Leave the pictures out and give every entry again exactly.

---- LISTED RECORDS

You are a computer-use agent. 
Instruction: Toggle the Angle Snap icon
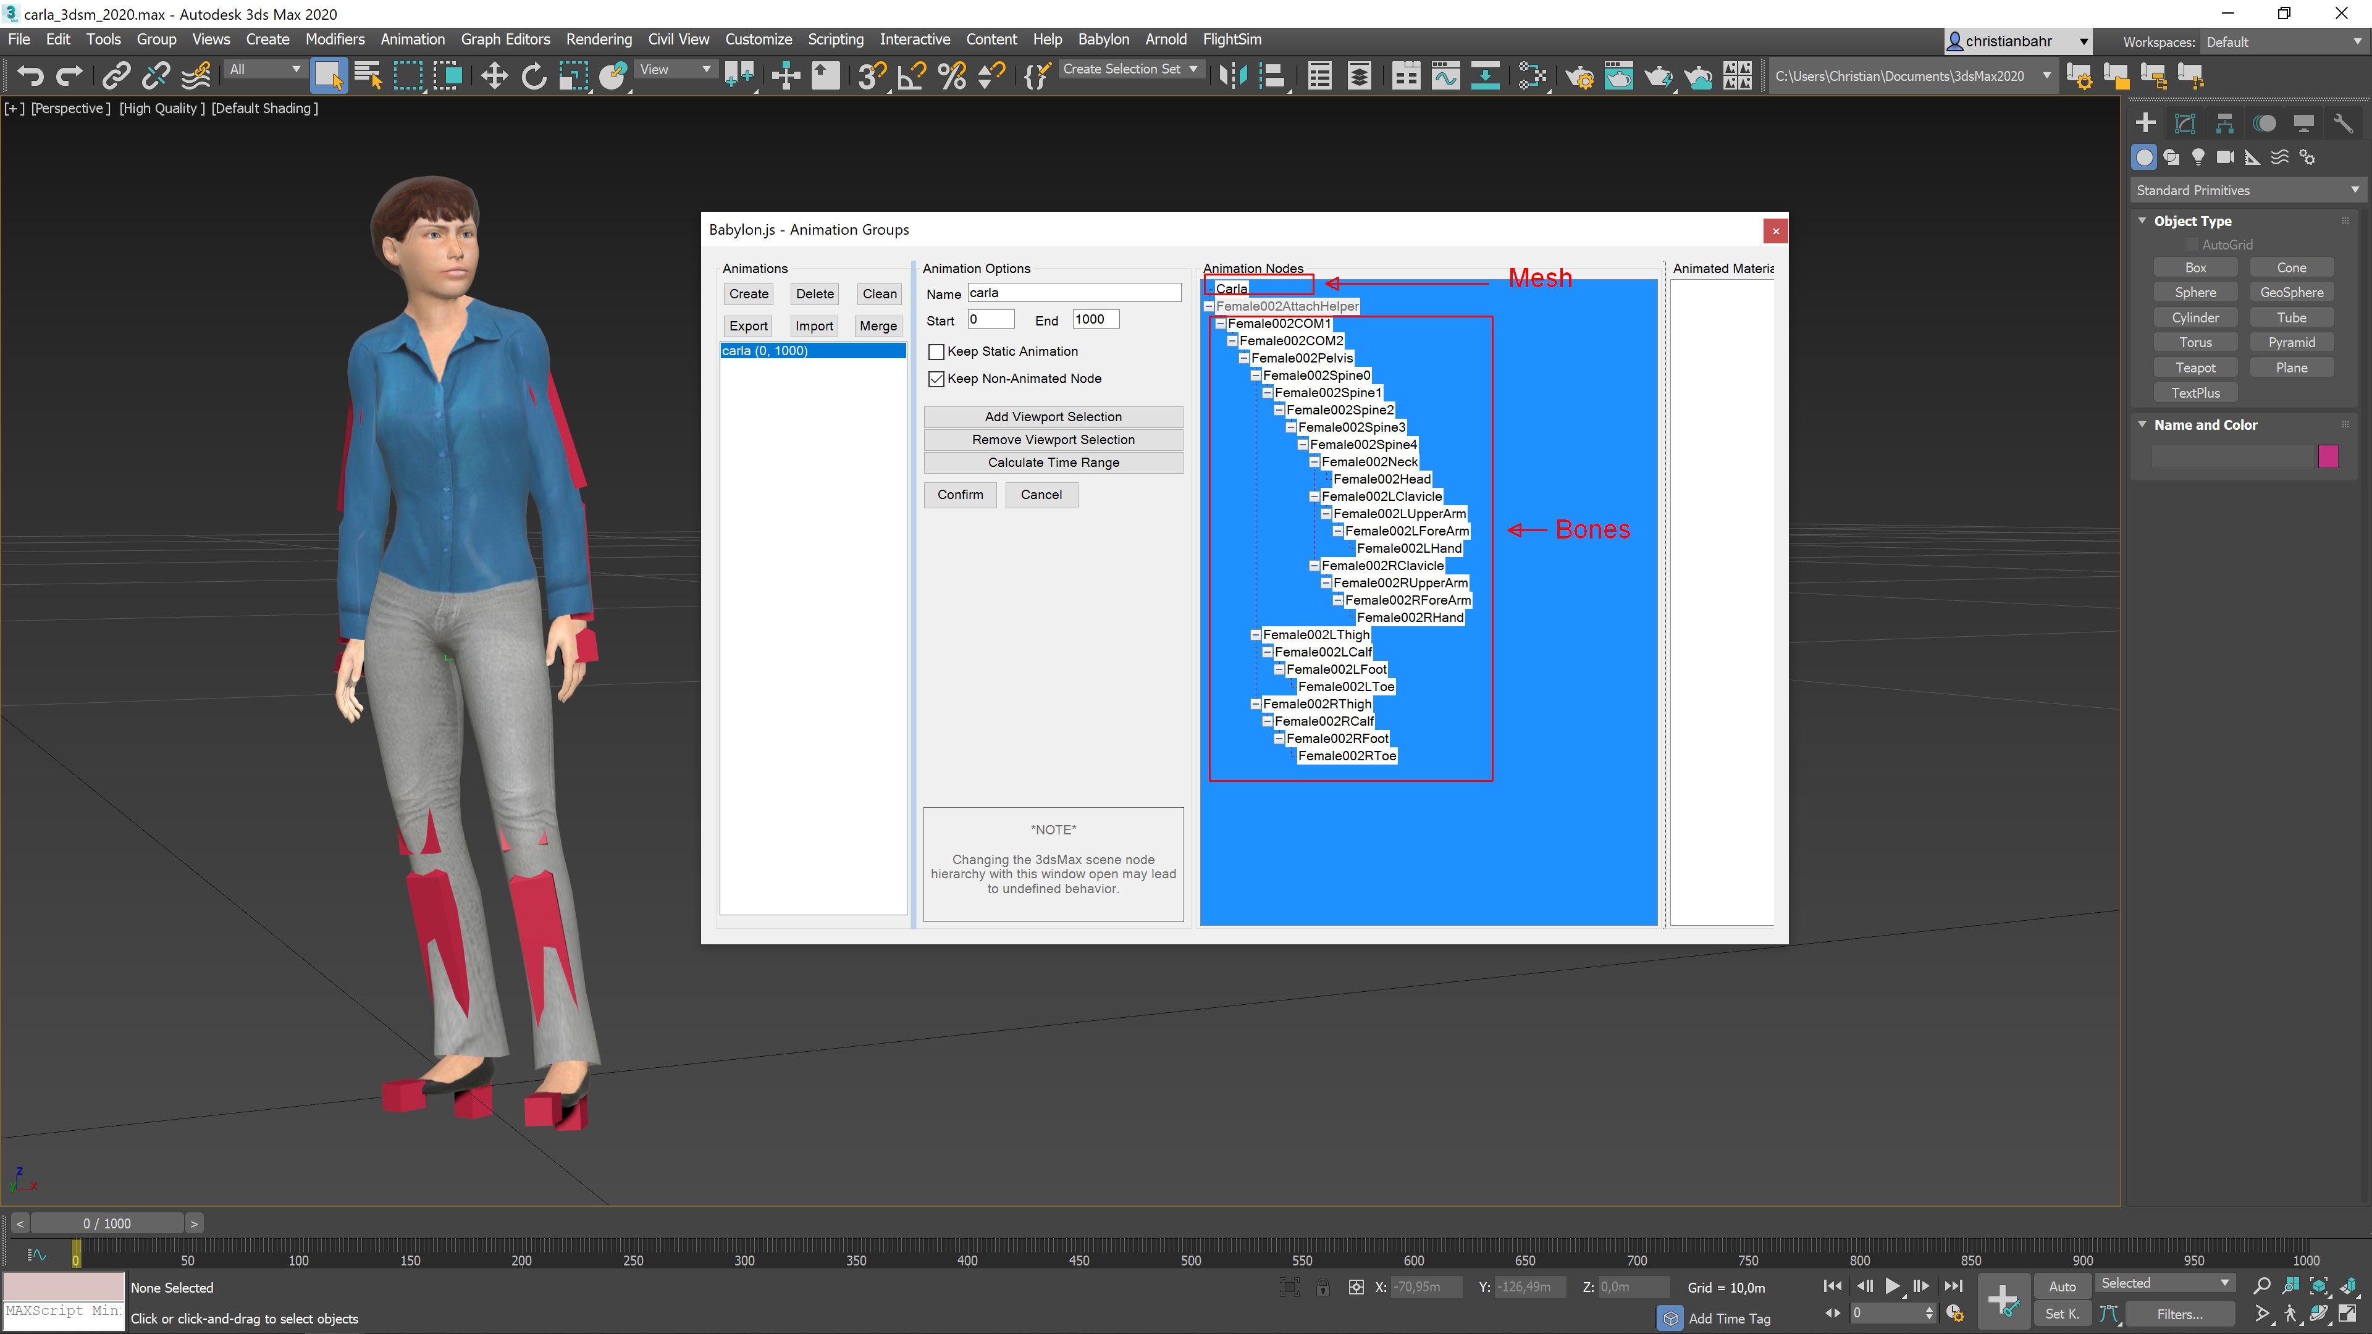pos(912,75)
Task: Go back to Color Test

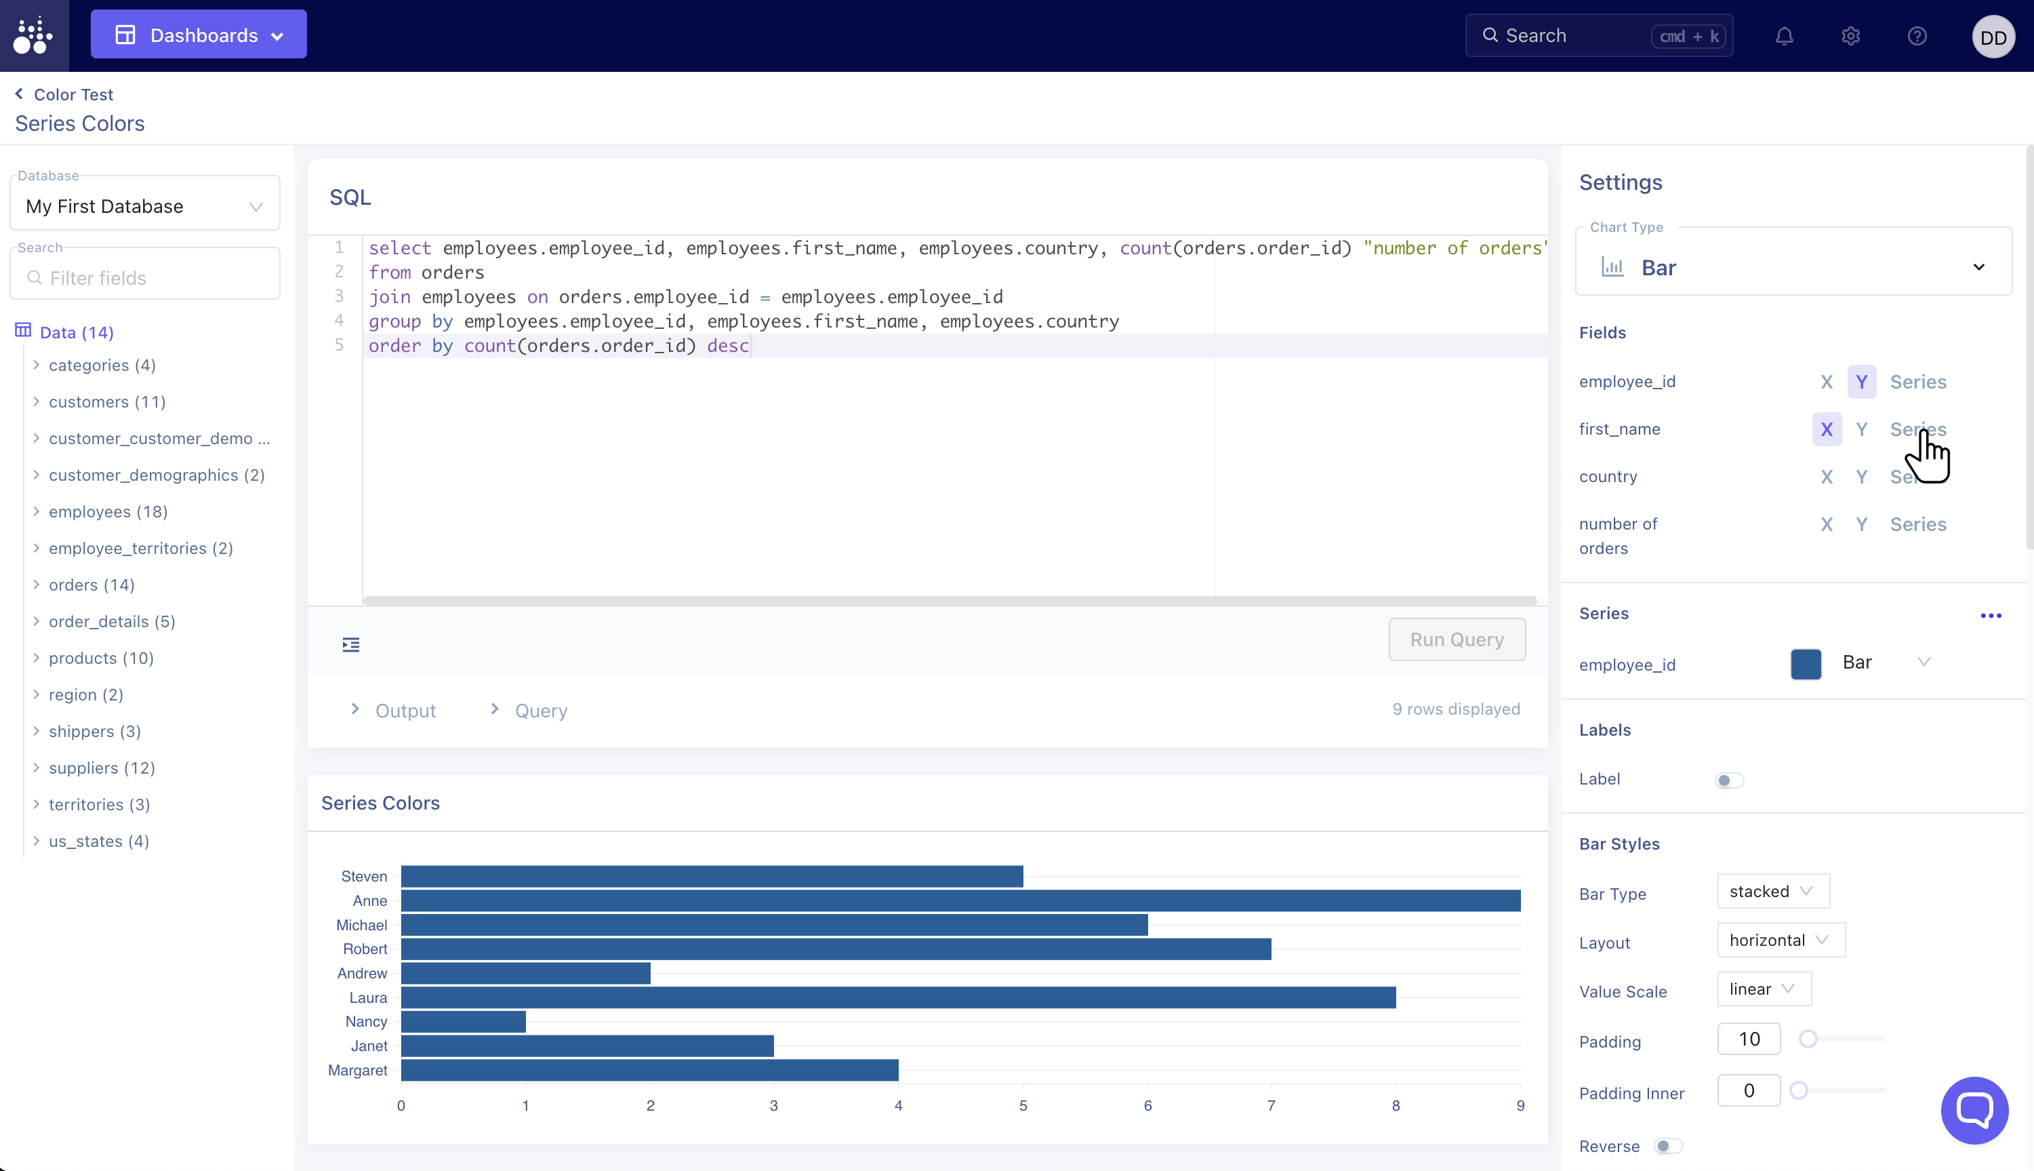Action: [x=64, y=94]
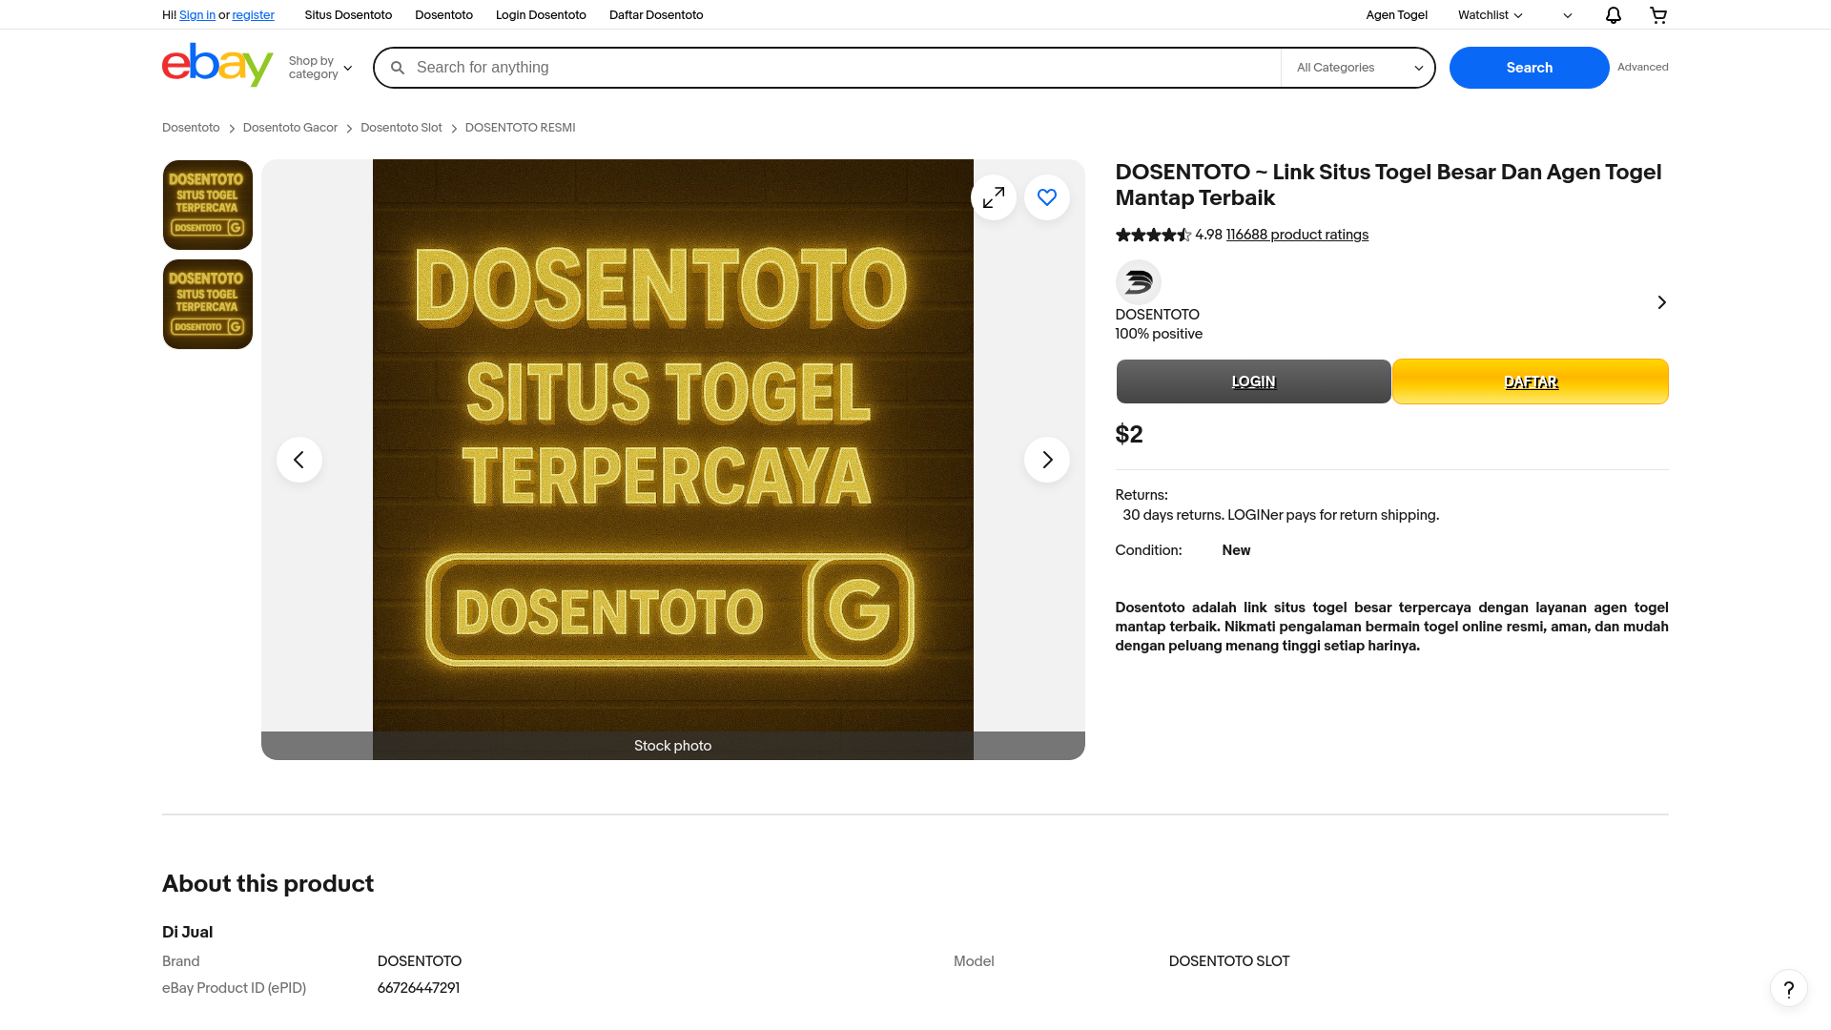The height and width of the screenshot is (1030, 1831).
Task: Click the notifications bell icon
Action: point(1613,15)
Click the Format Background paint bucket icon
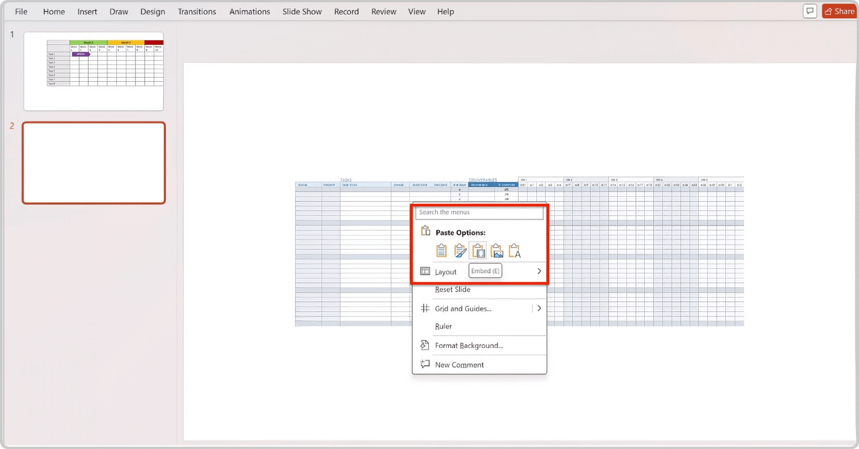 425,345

--------

TASK SOLUTION:
You are a computer-use agent. 
Instruction: Toggle the Angle Snap icon
pos(912,75)
Task: Go back to Color Test

Action: [x=64, y=94]
The height and width of the screenshot is (1030, 1831).
Task: Click the notifications bell icon
Action: point(1613,15)
Click the Format Background paint bucket icon
 425,345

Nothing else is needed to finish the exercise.